What I was going to do with the rest of my life, and how I was going to support myself, didn’t occur to me until the Monday after graduation, and then only because I woke up with nowhere to go for the first time in my life.
That was 23 years ago. As I’ve written elsewhere, nothing has changed, that is, I have not changed. I will retire long before I know what I want to do with my life. I will mostly likely die first, before I have lived.
It was nearly 30 years ago, but I remember what it was like to be 16. I wanted to be liked and respected. I worked hard at my classes. I didn’t think of good grades as a ticket to college; I didn’t think of them at all. They were something to have. At some level, I must have thought of them as a way to get attention and praise — to be noticed, to rise above the hoi polloi. Others were noticed for their athletic abilities, their looks, their personalities, their money, their social standing and relationships, or even their criminal records — all things I didn’t and couldn’t have.
The only thing I could claim were a few limited academic abilities and interests, so I made the most of them.
I also wanted to please my dad. Perhaps because my mother had been left adrift once, he believed that women should have an education, equal opportunities, and the ability to support themselves. We take all that for granted now, but 30 years ago this was not the usual thinking for a man born in 1913. As for me, I knew I wanted to be independent, or that I would have to be, but I did not understand what that meant in practical terms.
I also did not know anything about graduate school; a career in academics never occurred to me, nor did I know much about specialized professions. Aptitude tests indicated I was suited for a counseling or teaching type of career, but for some reason I never considered the former and was too stubborn to pursue the latter. I did not want to do that which was expected of me.
Then, as now, there was nothing within my abilities that inspired me. I remember other kids who seemed bright and interested in the sciences who became salesmen and accountants. What about sales and accounting inspires them that the stars did not? Or are they more like me than I realize, in their case doing what they are expected to do but not what they could wish?
Most of us seem destined to live exactly like those before us did — doing jobs that have no real significance other than in the very short term, sustaining the way things are rather than creating what could be, enjoying the comforts and travel that money buys, frustrated by the senselessness of how the work world is structured and by the politics, and wishing for the courage to make a meaningful change — but ultimately resigned to what seems inevitable and unchangeable. Our dreams remain in our beds.
Each of us lives for himself, and often and naturally we take the easiest way that allows us to enjoy the most. Academics rarely make anyone rich, and research funding is at best uncertain. Working in the corporate world provides a reasonable assurance of reliable income, benefits, and retirement. With the myriad of egos, the pointless assignments and initiatives, the work that is rushed through only to be put on hold, the changing whims of decision makers, the back stabbing, and the general pettiness of office life day to day, it’s surprising to me how many people are willing to spend one-third of their adult lives taking orders in return for some personal comfort during the decreasing amount of personal time that actually remains. For most of us, the idealism of youth, the sense of a greater purpose seems to diminish in proportion to the hardening of our arteries.

[Exercise requirements]:
1. Please answer these questions about the essay on work and purpose above, one line each:
(a) In what year was the writer's father born?
(b) What type of career did aptitude tests suggest the writer was suited for?
(c) How long before the writing did the writer's graduation take place?
2. Pick up the essay on work and purpose above after its last sentence and continue it in the same reflective, first-person voice.

[Dataset extract]:
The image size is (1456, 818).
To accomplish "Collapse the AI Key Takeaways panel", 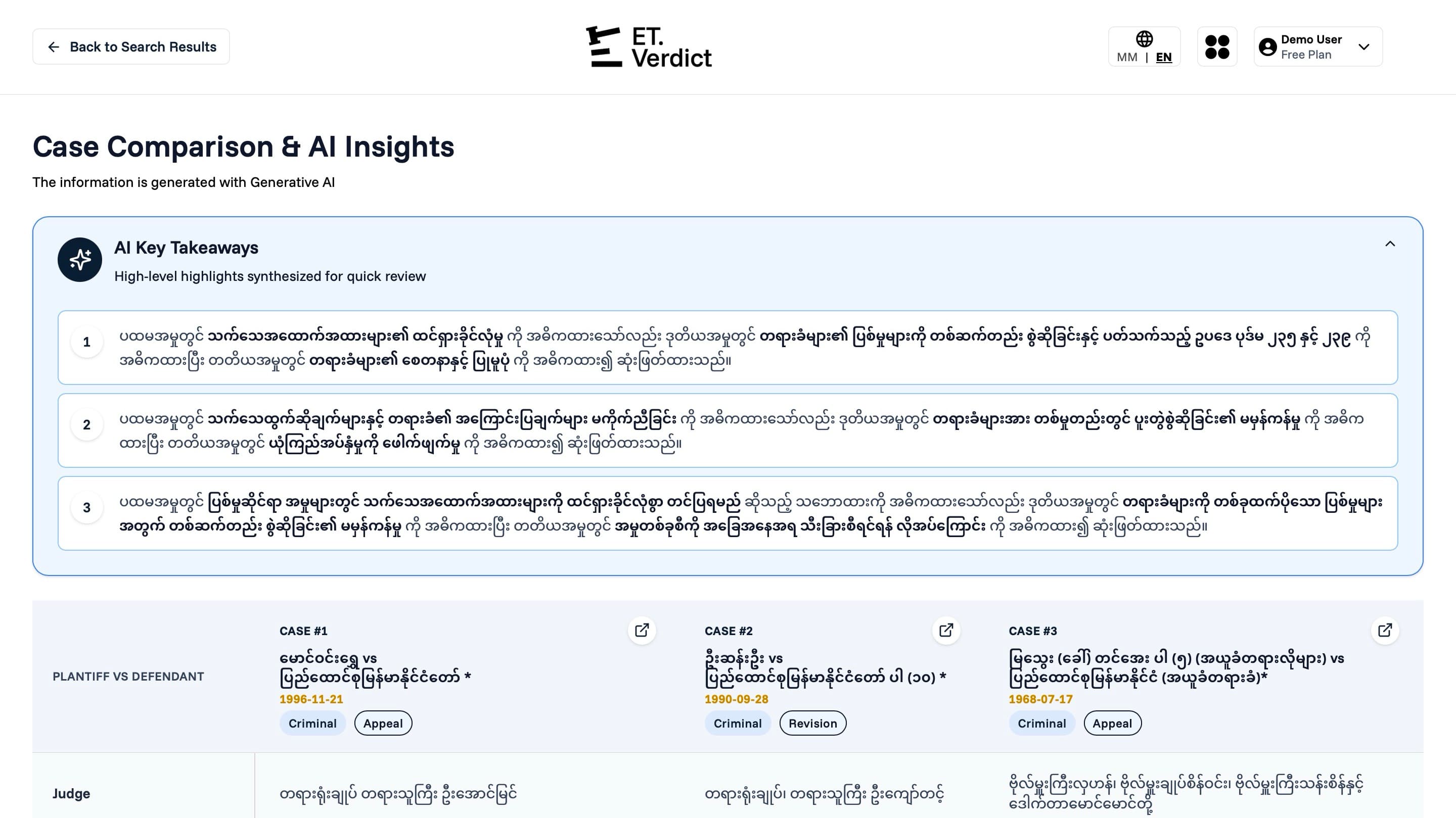I will tap(1390, 244).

[Results of the tasks]:
1.
(a) 1913
(b) A counseling or teaching type of career
(c) 23 years

2.
Villagers might work together to make sure the lands are cleared and filled, the animals are fed and cared for, the laws protecting the individual and the community are upheld and enforced, and the enemy kept out. We are so many, so diverse — what common goals can we have? We assume — or hope — that the government and the military will defend us against terrorism and other horrors and the justice system against crime. Food, clothes, and toiletries appear almost magically on our shelves, produced far away and shipped almost invisibly. For product or service support, we call an anonymous soul in a country that is an ocean or two away. Many children do not realize that hamburger comes from a once-living animal. It is a pre-packaged world in which it is not our sense of community that connects us, but our sense of economy. We are as need-driven as the people of a village, but it is not our neighbor who fills our needs. It is the garment worker in China, the support staff in Bangladesh, the farmer in Honduras. Our only community may be that which we find at work. That is why it seems so important to find the right work, and to make it mean more than a small problem solved today, a paycheck, and a commute home. Someday we as a community may need to drop our desire for comfort and work together to solve larger problems — environmental degradation and change, overpopulation, weapons proliferation, genocide — all those things that have the capability of killing us all. That has not happened yet, and will not until there is a crisis that no one who is left can deny.
I know that many have richly rewarding professions — nurses and other health care providers, teachers, clergy people, that is, anyone who can see their effect on individuals and on the surrounding community, or those whose work will have an impact on the future. I know that others enjoy what they do because it satisfies a need to solve problems or to expand on knowledge. Then there are those who can brush off the bad things that happen and enjoy the simple things.
The rest of us, the stressed and unhappy and trapped, keep the world spinning on its well-worn, tired axis, ourselves feeling just as worn and tired. Knowing now what I didn’t know when I was 16, 21, or even 31, I would not have sought this life, but I do not know what I would or could have done differently.
Either I have missed my calling, or I was never qualified for it. And now I feel alone, isolated — no longer part of the community, realizing for the first time how I never really belonged to it or contributed to it. After all that I have done, learned, and tried, the most I can say for myself is that I exist. It doesn’t seem enough.